Let me add my two cents about #0 and #2. I guess everybody had their secret stash of sh scripts to do #2 nicely, but MASON would benefit from tool like MEME ( http://www.aitia.hu/model_exploration_modul1, since Mr. Gulyas was too modest to mention it). Is MEME open source?
With #0 and large number of computationally inexpensive and homogeneous agents, MASON could offer new Schedule construct. Using ParallelSequence is too expensive: it is not economical to spawn a new Thread for each agent when execution of agent is sometimes order of magnitude cheaper than relevant operations of ParallelSequence.

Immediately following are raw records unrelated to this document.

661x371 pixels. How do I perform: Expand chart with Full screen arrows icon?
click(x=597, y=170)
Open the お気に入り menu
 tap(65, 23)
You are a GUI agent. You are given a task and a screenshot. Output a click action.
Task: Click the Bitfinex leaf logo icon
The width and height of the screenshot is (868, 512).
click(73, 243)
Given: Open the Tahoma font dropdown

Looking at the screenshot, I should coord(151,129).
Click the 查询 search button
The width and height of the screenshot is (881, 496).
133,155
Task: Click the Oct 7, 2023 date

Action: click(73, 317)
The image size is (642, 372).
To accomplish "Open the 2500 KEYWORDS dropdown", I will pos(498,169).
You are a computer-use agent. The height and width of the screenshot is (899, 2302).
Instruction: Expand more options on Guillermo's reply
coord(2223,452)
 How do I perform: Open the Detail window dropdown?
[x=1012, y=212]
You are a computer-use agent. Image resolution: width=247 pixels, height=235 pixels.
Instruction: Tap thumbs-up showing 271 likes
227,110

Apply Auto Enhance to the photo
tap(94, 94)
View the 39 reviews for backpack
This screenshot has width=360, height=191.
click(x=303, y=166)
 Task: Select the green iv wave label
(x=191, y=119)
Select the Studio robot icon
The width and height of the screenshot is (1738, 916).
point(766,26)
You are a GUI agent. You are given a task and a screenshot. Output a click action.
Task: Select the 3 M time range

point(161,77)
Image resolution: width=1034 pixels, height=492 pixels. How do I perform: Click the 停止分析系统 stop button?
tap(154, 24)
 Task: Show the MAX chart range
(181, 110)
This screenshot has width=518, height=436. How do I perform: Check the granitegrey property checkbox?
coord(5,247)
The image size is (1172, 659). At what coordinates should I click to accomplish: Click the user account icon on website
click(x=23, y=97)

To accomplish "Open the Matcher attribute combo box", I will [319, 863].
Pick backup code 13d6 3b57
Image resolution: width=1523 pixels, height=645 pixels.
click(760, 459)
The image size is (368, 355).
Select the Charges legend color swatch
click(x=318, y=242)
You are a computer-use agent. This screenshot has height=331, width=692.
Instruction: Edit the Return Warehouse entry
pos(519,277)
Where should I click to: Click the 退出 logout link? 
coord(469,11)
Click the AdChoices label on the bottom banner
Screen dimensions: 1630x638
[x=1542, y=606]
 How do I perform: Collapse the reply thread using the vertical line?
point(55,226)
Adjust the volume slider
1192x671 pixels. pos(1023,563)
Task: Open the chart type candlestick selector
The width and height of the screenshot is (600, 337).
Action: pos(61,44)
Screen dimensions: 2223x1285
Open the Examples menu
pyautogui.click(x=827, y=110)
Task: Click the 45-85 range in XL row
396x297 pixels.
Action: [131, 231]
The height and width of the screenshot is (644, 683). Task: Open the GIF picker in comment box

It would be nice to have method something like scheduleRepeatingCore, that would result in schedule creating as many worker threads as there are cores in system, each of worker threads would than take a subset of agents scheduled using scheduleRepeatingCore and step them sequentially.
When proper care is taken, any activation scheme (sequential, random, Poisson) can be implemented. Or is there a better way to deal with simple agents?
There are three kinds of uses of parallelization here that I'd like
0 Parallelizing an experiment within a single machine.
1. Parallelizing a single experiment by spreading it across multiple
machines that work together. This commonly involves one or both of
the following tasks.
1.a Distribute the *space* of the world across multiple machines
because it's so big in memory
1.b Distribute the *agents* of the world because their
computational cost is too large
2. Using multiple machines to do multiple experiments, one experiment
#0 is trivial.
For #2, shell scripts and rsh do just fine for us; indeed use of PVM/
MPI etc., is just way too heavyweight, particularly since Java and
MPI don't play well together still. #2 is also very cleanly done on
grid computing solutions. If anyone's interested, there's a company
in my area (Parabon) which negotiates to borrow excess cycles on
organizations' PCs and then sells this time with a Java-only piece of
grid computing software. For a large NASA project they've adapted my
ECJ code to this system and I'm sure would be interested in tasks you
might have in MASON. Give 'em a call ( parabon.com).
For #1, I'm very interested in knowing how people are adapting MASON
(or RePast) to distribute their experiment. Do you have 1.a as a
need? 1.b? How are you going about hacking MASON etc. to do it?
The reason I ask is that one of our grants may push us to look into
creating a version of MASON which does #1 cleanly. Note that MASON
was specifically designed for #2, and indeed *good*, efficient
architectures are very different between #1 designs and #2 designs.
So we're going to have to think about what kinds new data structures
will we need. Probably at least we'll need a distributed schedule
sync device, a way for agents to migrate, and several mechanisms for
distributing space. It's a lot of overhead.
I'm interested that some have mentioned RePast. RePast etc. weren't
designed for #1 *or* #2. I know people have been hacking
distribution onto RePast, and am interested in how they overcame the
issue of the schedule containing single-machine Java events (repaints
etc.). It might help inform us when we get to working on this.